If dual-printing is a must, then I’d look at printers that have a solution to the ooze, like the R17 or the UM3. I’d also think long and hard about how important dual colour actually is. I’ve only had one customer ask for dual colour, and that was in two separate vertical layers (so I did it on the Prusa with a colour change). What I’d really like from dual printing is good soluble support printing as removing supports is a complete PITA (and usually leaves nasty surfaces) so if you’re looking at dual printing, again I’d say look at their ability with PVA, which of course is also the R17 and the UM3…
If you’ve only done it twice, I can see why you don’t agree.
The Guider is a single extruder printer with no heated bed (no dual option either), however, it has auto-leveling and the bed detaches easily from the framework. The new Guider 2 is quite impressive and has a build volume of 11" x10" x12" (280mmx250mmx300mm). I should mention it is not a machine for printing ABS, it will do PETG nicely though. The picture I’ve attached is a rendering of the new model.
The Guider runs on proprietary firmware and has a touch screen LCD interface. It will only reach an extruder temperature of 255°C though.
I see that a lot of people have issues with extruders needing a equidistant calibration on their Creator Pro’s; I would suggest buying your Creator Pro from a local dealer. Part of our PDI process is to correct that right out of the box before a customer receives the product, Flashforge knows this and is trying to ensure they are done properly from factory. If you end up buying a Creator Pro and have that issue, you can easily adjust this with a feeler gauge and loosening the set screw at the reverse side of the aluminum mounting block. Do this adjustment once then every-time you remove or replace a nozzle and PTFE tube, you won’t need to worry about it again. This is our experience with that model, I suppose every where is different.

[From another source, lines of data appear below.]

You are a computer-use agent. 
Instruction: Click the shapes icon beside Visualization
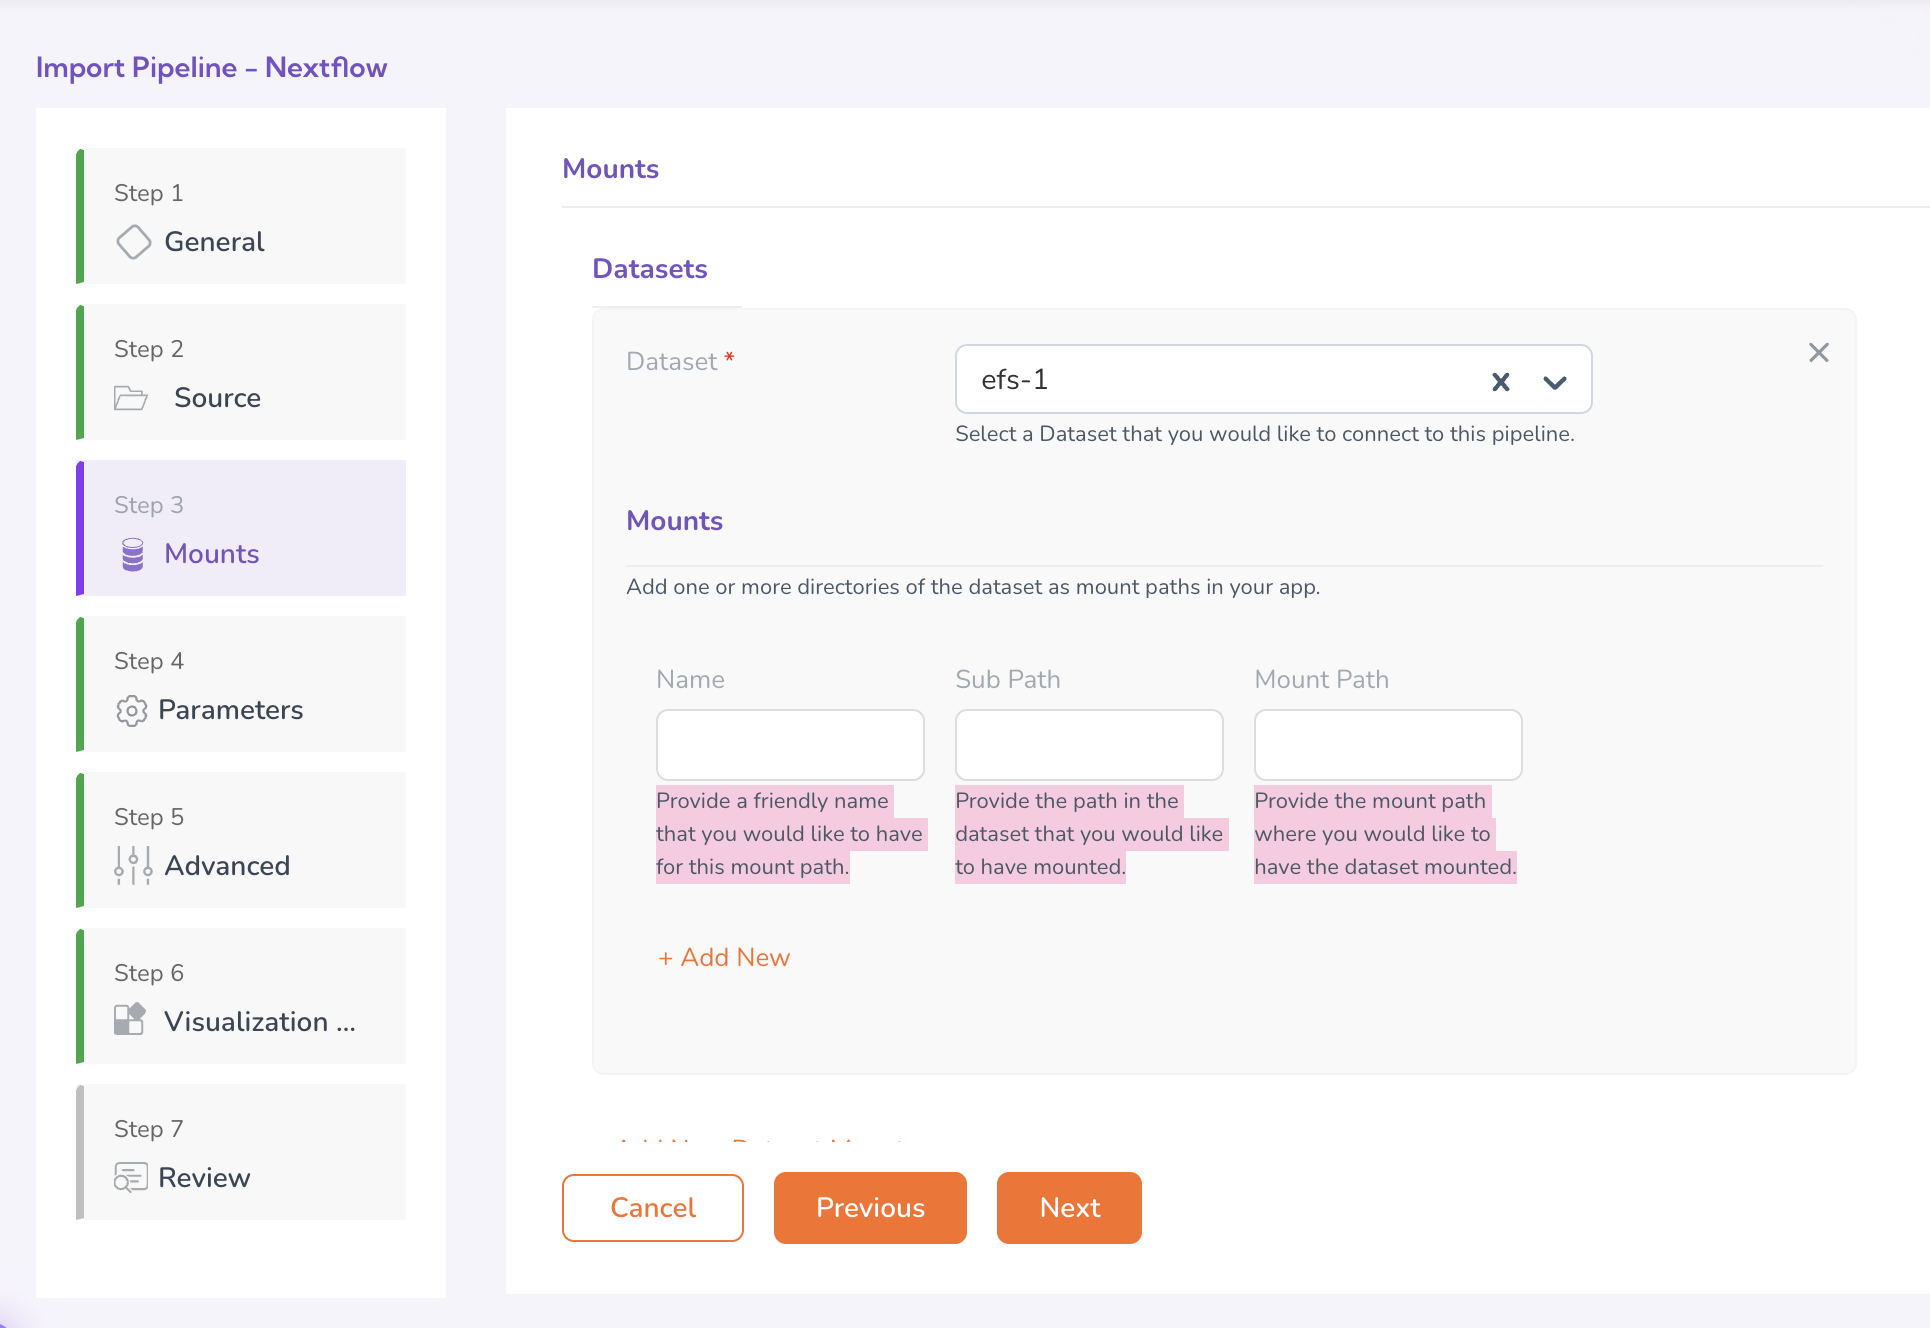tap(130, 1020)
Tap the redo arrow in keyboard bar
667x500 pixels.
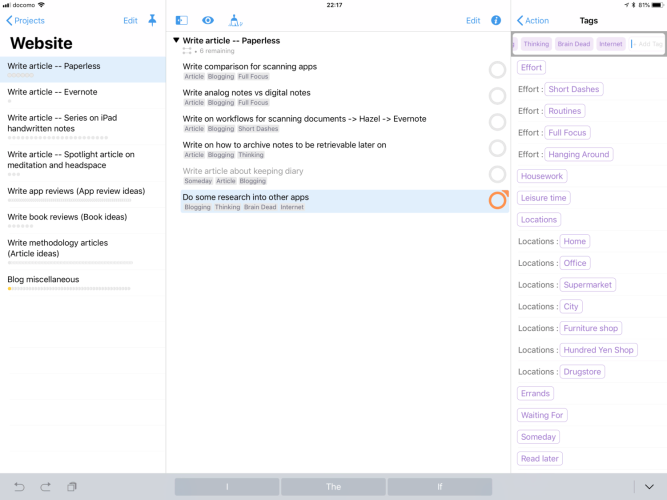[45, 487]
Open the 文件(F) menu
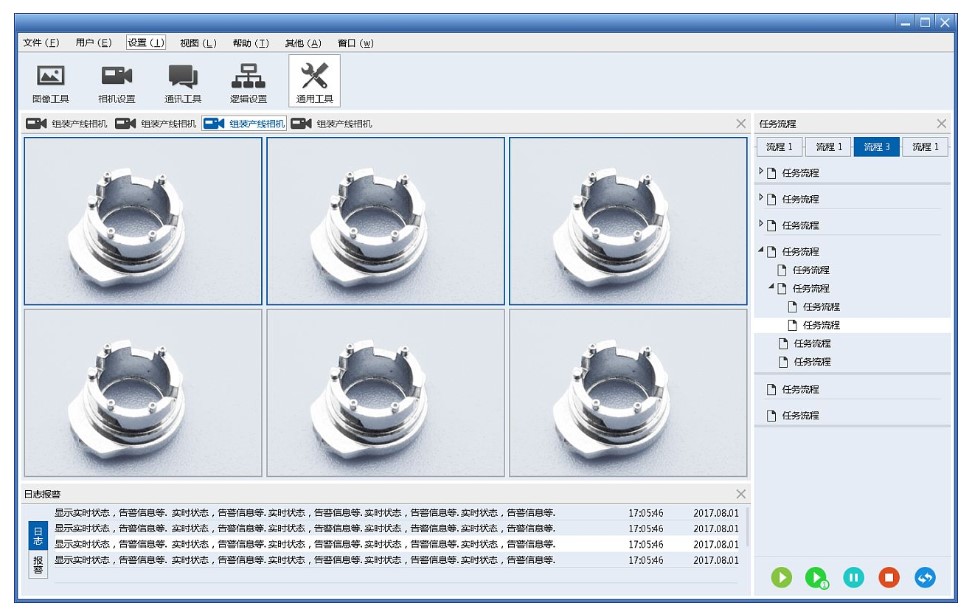The image size is (972, 614). [x=41, y=43]
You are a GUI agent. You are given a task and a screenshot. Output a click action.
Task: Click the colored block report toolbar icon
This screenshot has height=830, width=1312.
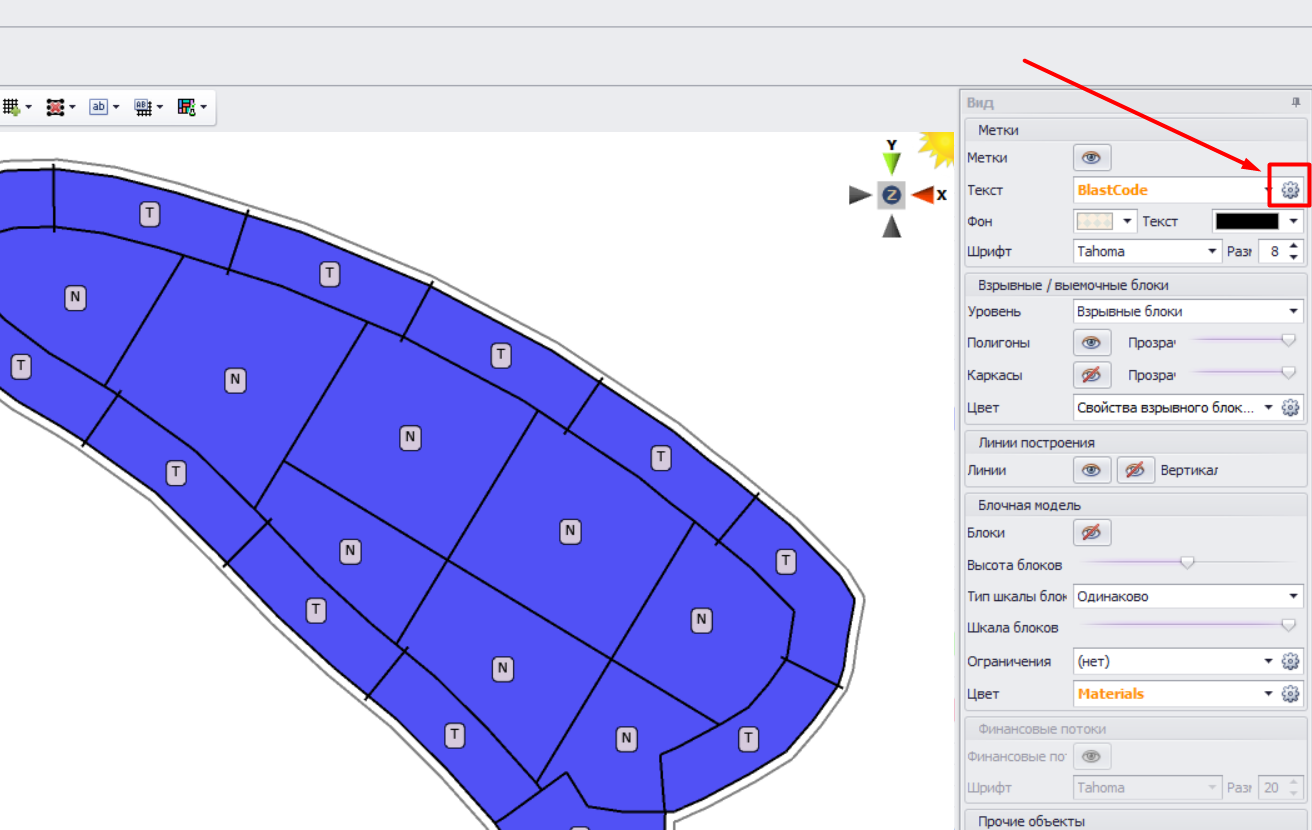coord(186,107)
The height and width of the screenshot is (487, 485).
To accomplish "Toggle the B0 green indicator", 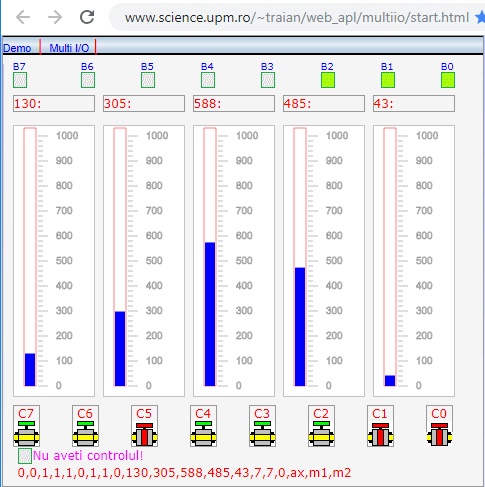I will pos(448,80).
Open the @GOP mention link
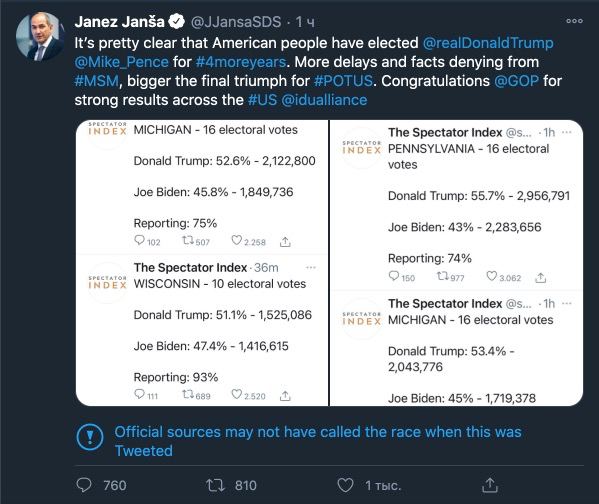 click(516, 81)
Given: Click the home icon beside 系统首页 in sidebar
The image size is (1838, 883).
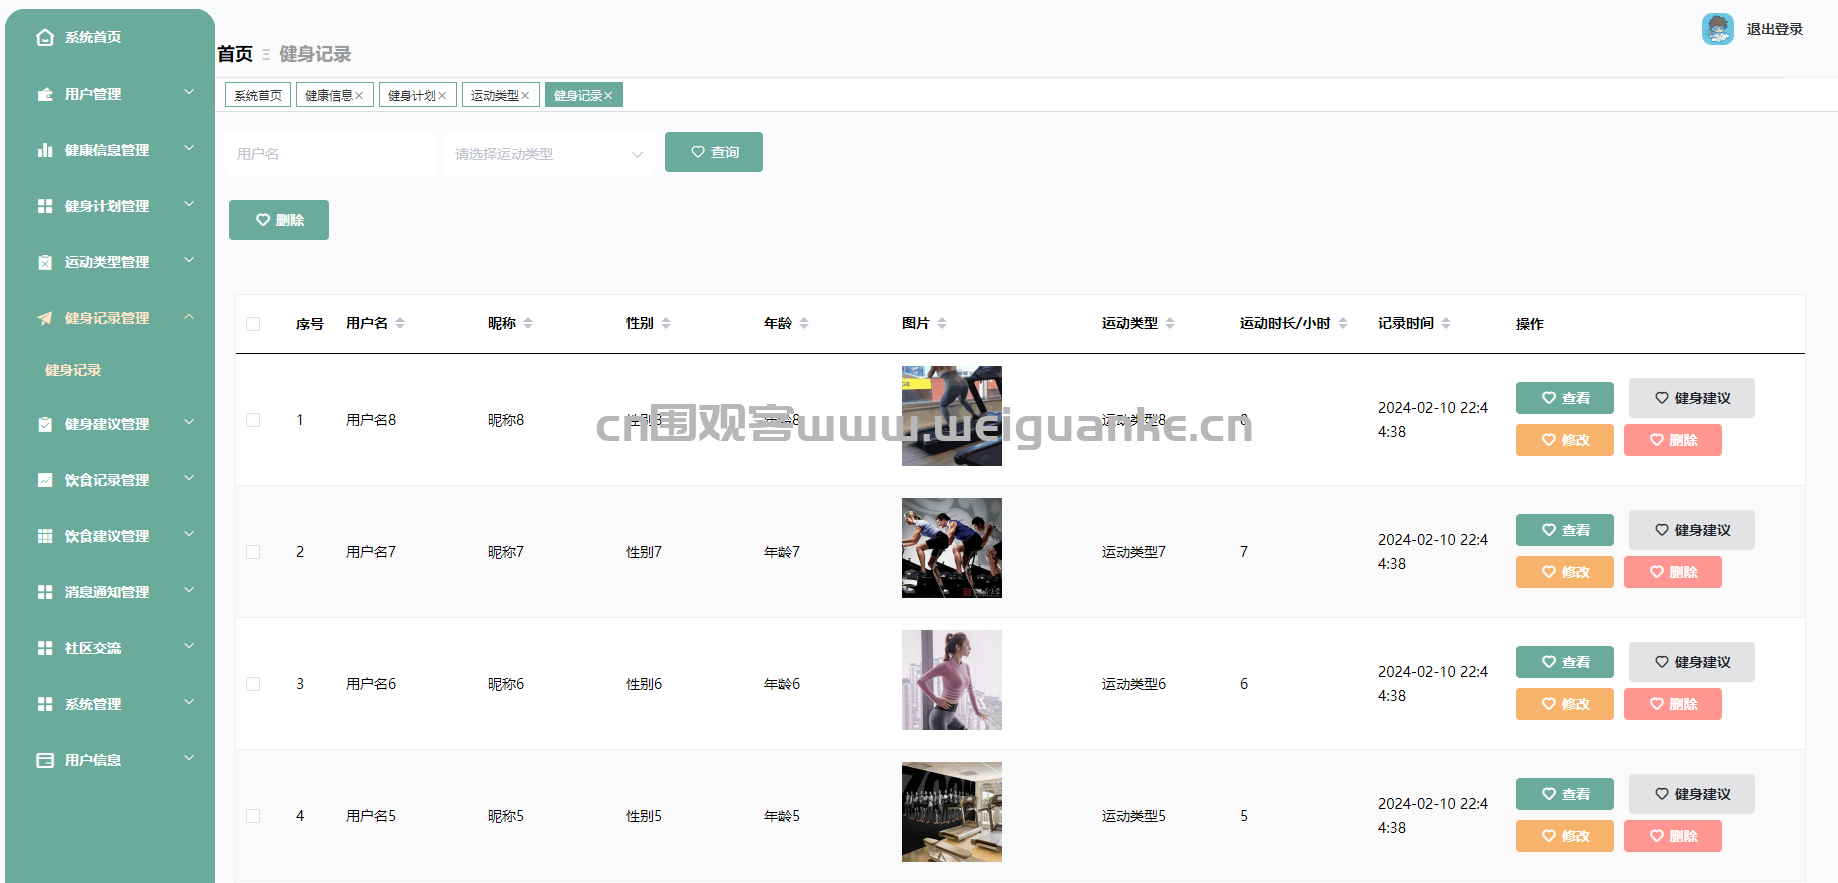Looking at the screenshot, I should [45, 37].
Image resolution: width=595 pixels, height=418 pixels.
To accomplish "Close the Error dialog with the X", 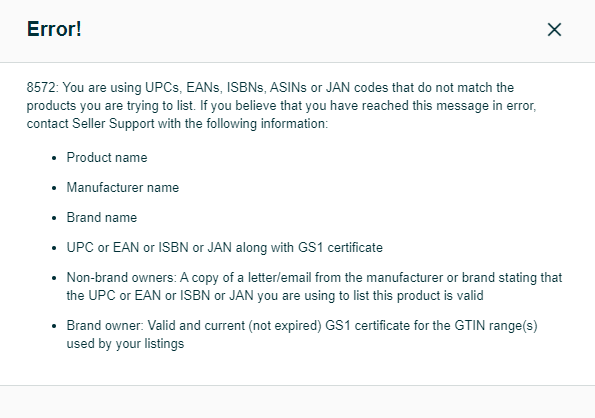I will tap(554, 30).
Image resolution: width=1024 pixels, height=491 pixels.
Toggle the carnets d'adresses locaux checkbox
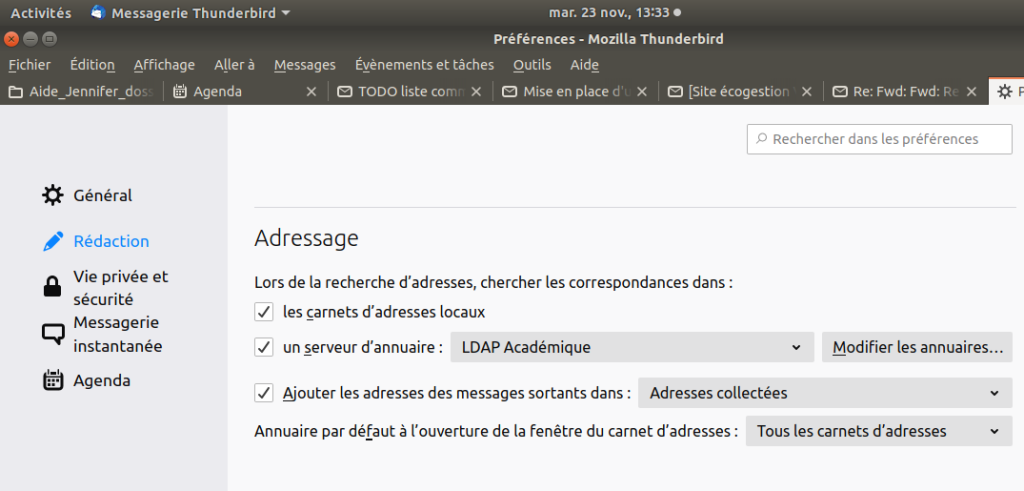click(264, 312)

Good luck with your purchase!
It just takes some practice, like a lot of stuff with printing! There are jigs you can make that are a big help in getting each nozzle assembly at the same height when mounting into the cooling bar. At that point any very small difference is probably an issue with the gantry and the cooling bar can be shimmed slightly.
Screw the gig and level using a bed with a glass plate and a piece of paper. Then move the print head gently with a rod or I use a pick
BNC SIGMA or something of a very simular name. Large print volume and has two print heads that work independently for duel extrusion prints… sounds perfect for what you want. It is pretty pricy though!